No hay novedad en eso, la verdad sea dicha: recordemos que ya hace dos mil años fue alumno del moralista estoico Séneca el futuro atrabiliario emperador Nerón.Muchas fueron, digo, las facetas de Carlos Gaviria. Empezando por su propia cara, que dibujé para ilustrar este artículo: una cara hecha de rasgos heteróclitos, como los de la quimera de la mitología. Una alta frente de pensador, una gruesa mandíbula barbada de león, un cutis liso y sonrosado de bebé, una blanca melenita coquetamente descuidada, una naricita respingada de niño travieso, un ancho cuello de toro. ¿Una cara de qué? De Papá Noel, se dijo muchas veces. De maestro de escuela, de sabio distraído de tiras cómicas, de abuelito benévolo, de apóstol retratado por un pintor manierista (un San Pedro de El Greco). Una cara de filósofo.

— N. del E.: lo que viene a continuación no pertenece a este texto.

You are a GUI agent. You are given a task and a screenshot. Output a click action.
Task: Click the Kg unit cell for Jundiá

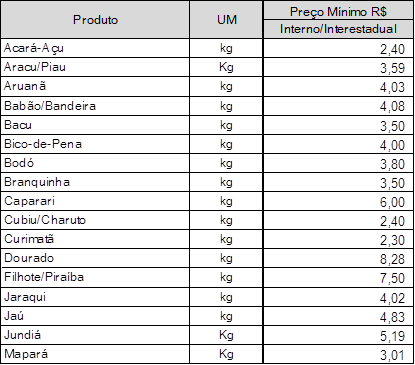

Precisemos: de filósofo presocrático. Una especie de Protágoras. Pues cuando lo describí en aquel artículo de hace diez años mencioné a Kant y a Voltaire, porque no conocía entonces (ni él lo había dado todavía a la imprenta) un bello librito que, de una pudorosa y secreta manera, podría mirarse como su autobiografía intelectual: “Mito o logos” (creencia o saber). Son apenas un centenar de páginas en las que lleva al lector desde los orígenes poéticos de la filosofía de los griegos hasta el pensamiento de Platón. Y en ellas muestra Carlos Gaviria una particular amistad por la heterodoxia y el escepticismo de los sofistas del siglo v, que tuvieron la pretensión impía, prometeica, la “descabellada y arrogante idea” de enseñarles a los hombres la virtud. Fueron por eso, para Gaviria, los fundadores del humanismo.

En la dedicatoria de ese libro a sus hijos escribe con desengañada ironía: “Para (mis hijos), cómplices de mi vocación por lo inútil”.